Life Changes – Reject, Accept, Embrace Changes Affecting Your Life

Life changes. Pure and simple. Changes happen in every life. They may come often or rarely, and every one of us handles changes differently.

Life changes.

Talk about life changes–fast ones at that.

My life changes story

June 2015, I left a corporate job to pursue writing full time. I planned that change, saved for it and waited patiently for my last day to arrive. I readily embraced the life changes coming. Along that time, I read Michael Hyatt’s article about designing your ideal week. First task on my first day of self-employment: Design and document my ideal week, leaving time pockets for paid writing/editing and my own writing work. While I didn’t have much paid work at that time, I stuck to my plan and used that time looking for work, submitting proposals and things like that. I took a week off to stay with my grandsons while their dad had surgery.

A couple of months later, I received an invitation to apply for a magazine’s community-editor position. I prayed about it. Was a part-time job an answer to providing income while building my personal business? I got the job and two weeks later landed a second market for the same company and full-time status. Not exactly expected, the life changes required a new ideal week. Six months later, I stabilized. Less pressure pushed against my brain as I settled into a new routine and still found time for paid personal business work.

Less than a year since I left my well-paying corporate job, and already I experienced two big changes in my life. Good changes, yet not necessarily easy to accept, let alone embrace.

Early in May 2016, another life change blind-sided me. One I wasn’t looking for, one I wasn’t sure I wanted. Well-adjusted to single again status, (20 years of it) I met someone. Moving along, enjoying life, settling into the changes I met head on within the last year. And wham—someone new came along, mesmerized by my smile and the light in my eyes. God so entrenched in the meeting that neither of us doubted He brought us together.

Great changes. Yet something this big and completely unexpected through all kinds of wrenches in my life.
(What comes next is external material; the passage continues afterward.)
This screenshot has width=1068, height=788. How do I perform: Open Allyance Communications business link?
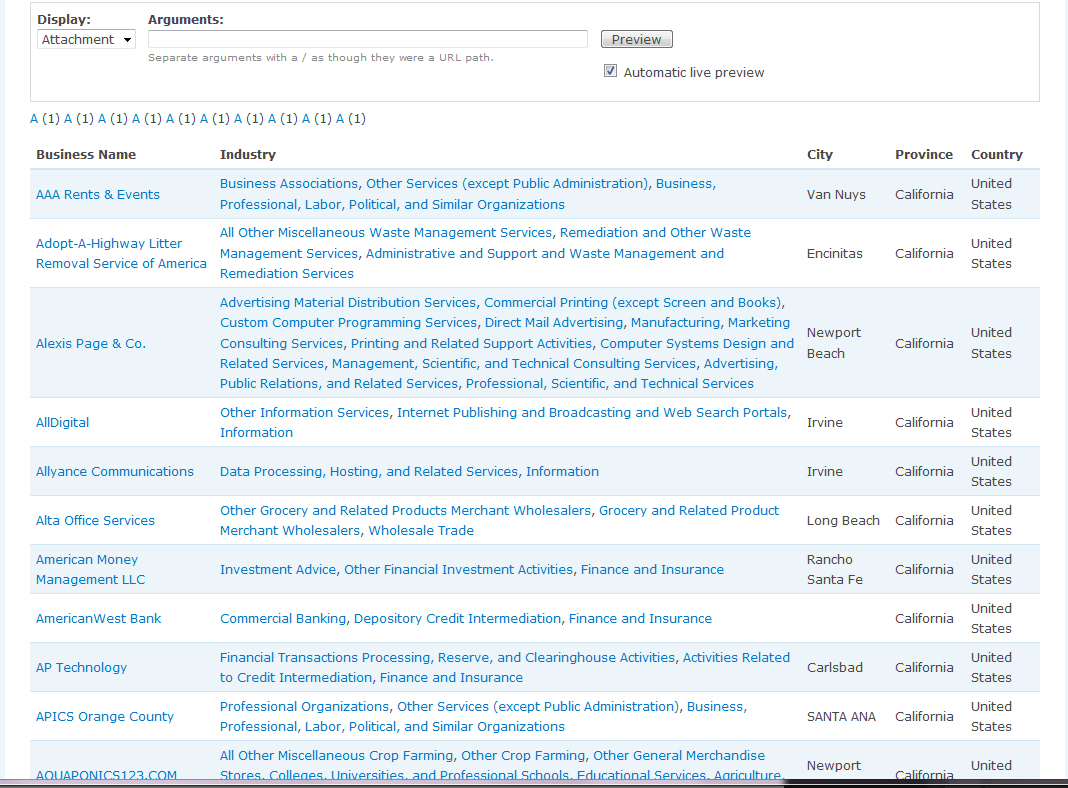[115, 472]
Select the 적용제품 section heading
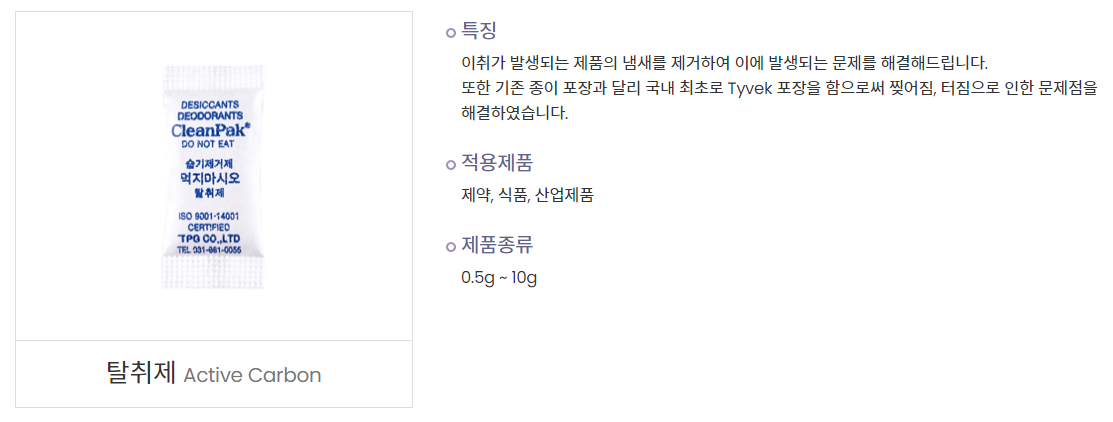This screenshot has height=422, width=1113. (497, 163)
I’m not complaining—not at all. The life changes with love amazed me. I’m still changing, and adjusting. Even with all the good parts of this relationship, some changes, not so good. I worked hard on some of the changes required to make this work. Honestly, I’m still trying to embrace all the changes.

So how do I adjust to life changes?

Reject Life Changes

Many times in the corporate world, I wanted to reject changes. At times, management threw things at us without warning. I initially rejected their plans. But doing so meant leaving my job. So after thinking through the pros and cons, I rolled around to acceptance. Half of my career I had four daughters to think about, so I swallowed hard and shifted my thoughts. In the end, I rejected the corporate environment. The changes didn’t sit well, and I opted to take responsibility for the life changes affecting me.
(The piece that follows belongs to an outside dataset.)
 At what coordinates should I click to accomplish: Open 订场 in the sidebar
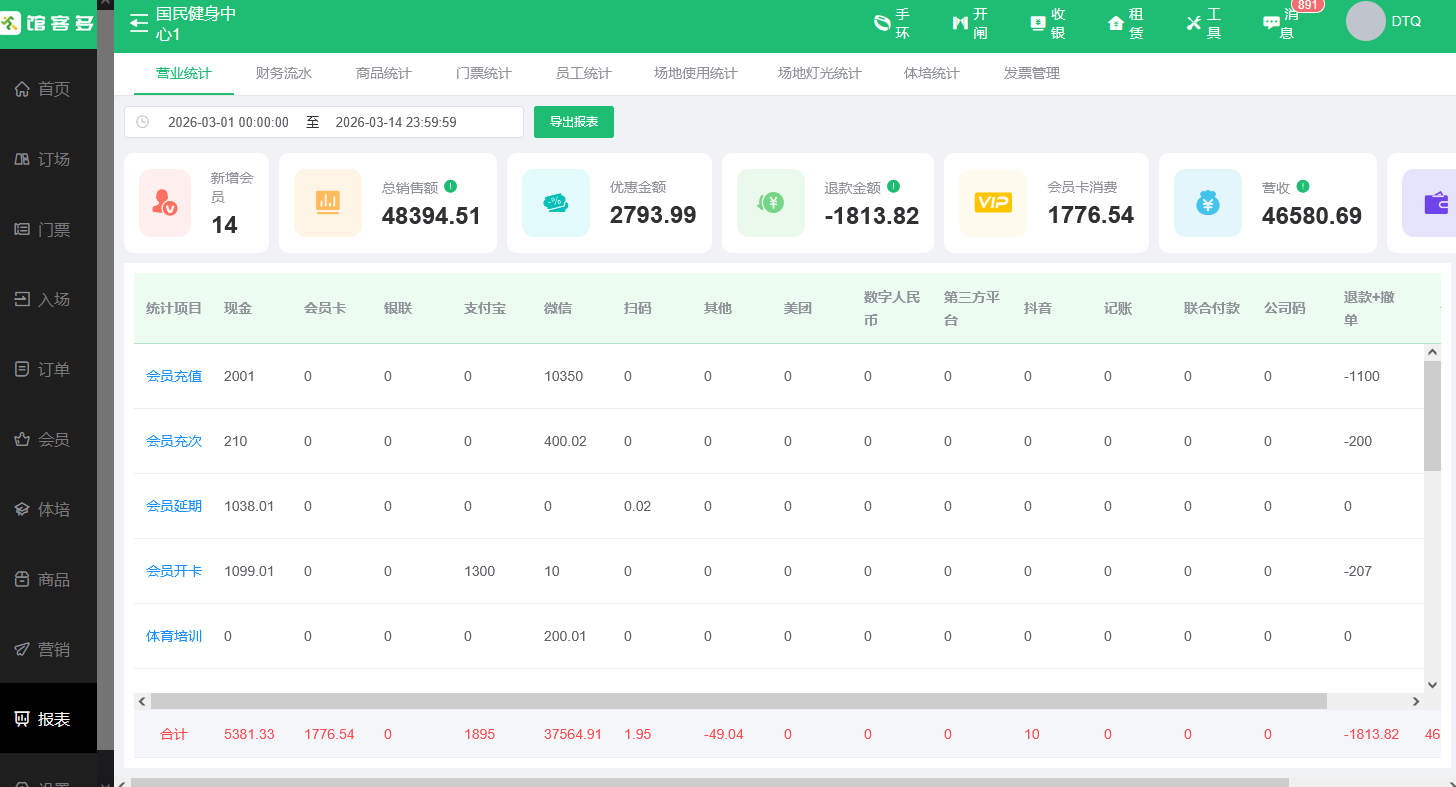48,159
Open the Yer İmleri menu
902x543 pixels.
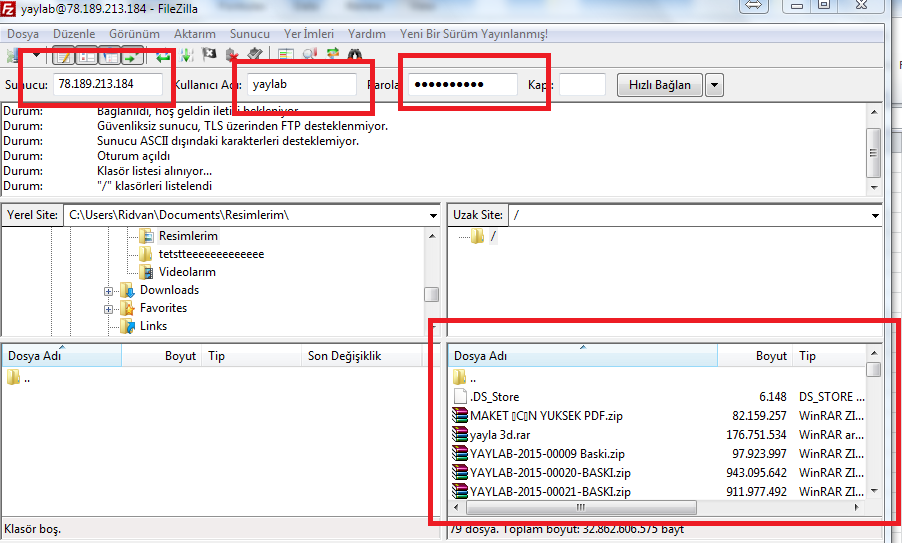pos(309,34)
We can’t reject every change that comes along. Changes keep life moving forward, and even if we don’t like them, repeated rejection of change in general leaves us stagnant and existing, not living. Before I reject life changes, I have to examine closely the consequences. I do not want to live in misery, which is what happens when life changes inevitably with or without me. And that happens often. Sometimes we simply cannot reject the changes. Eventually we have to go on and at least accept what we cannot prevent.

Accept Life Changes

I accept some life changes far faster than others. Even though I faced planned changes, I didn’t enjoy all of them. Let’s get real for a second. I can thoroughly plan, even include contingencies, yet some changes don’t turn out the way I envisioned. Even when better for me, I still struggle with some changes.

In my corporate job, when I had time to think through changes, ask questions and settle down from the shock, I accepted the new thing. I didn’t always like what managers decided, didn’t even agree with their decisions. In fact, sometimes anger took hold, and I visited the ladies’ room to hide hot tears. I can’t say I always moved toward embracing the changes. But I chose to accept and roll with decisions beyond my control.
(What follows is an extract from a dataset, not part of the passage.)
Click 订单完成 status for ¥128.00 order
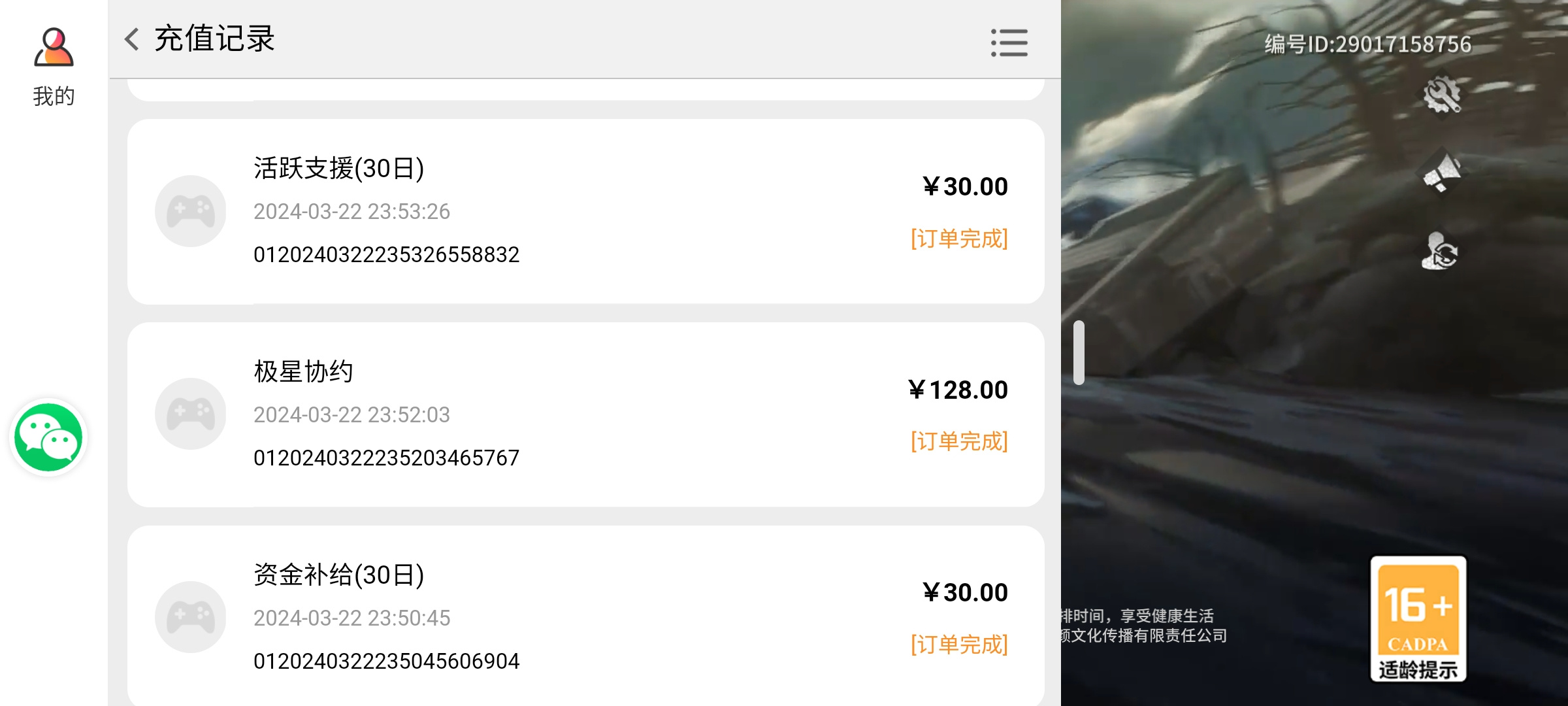1568x706 pixels. coord(960,442)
At other times, I didn’t care either way. Even if inconvenient, I accepted readily—better than fighting or wallowing in pity or anger. As I moved into leadership roles, I learned about a lot before the “announcement” came and had time to adjust before the changes happened.

Life altering changes take more time for adjustment. When shocked by changes, my world shudders—even with the best life changes. In time, as I work through changes, I accept and adjust.

Embrace Life Changes

I seldom immediately embrace life changes. Some do. I know people who love changes so much they move their furniture around monthly. Me? Maybe twice a year. Once when Christmas decorations go up. Next, when they come down—although the rearrangement may be back to the way it looked before.

Eventually, my acceptance morphs to embracing. I don’t always get there fast, but if I can’t embrace changes that alter my life, I’m the one who loses. I’m the one who gets depressed, potentially angry and bitter. I refuse to let life changes have that much control. In the end, life changes. Inevitable. Good or bad, the way I respond makes the difference.

Your turn: How do you respond to changes in your life?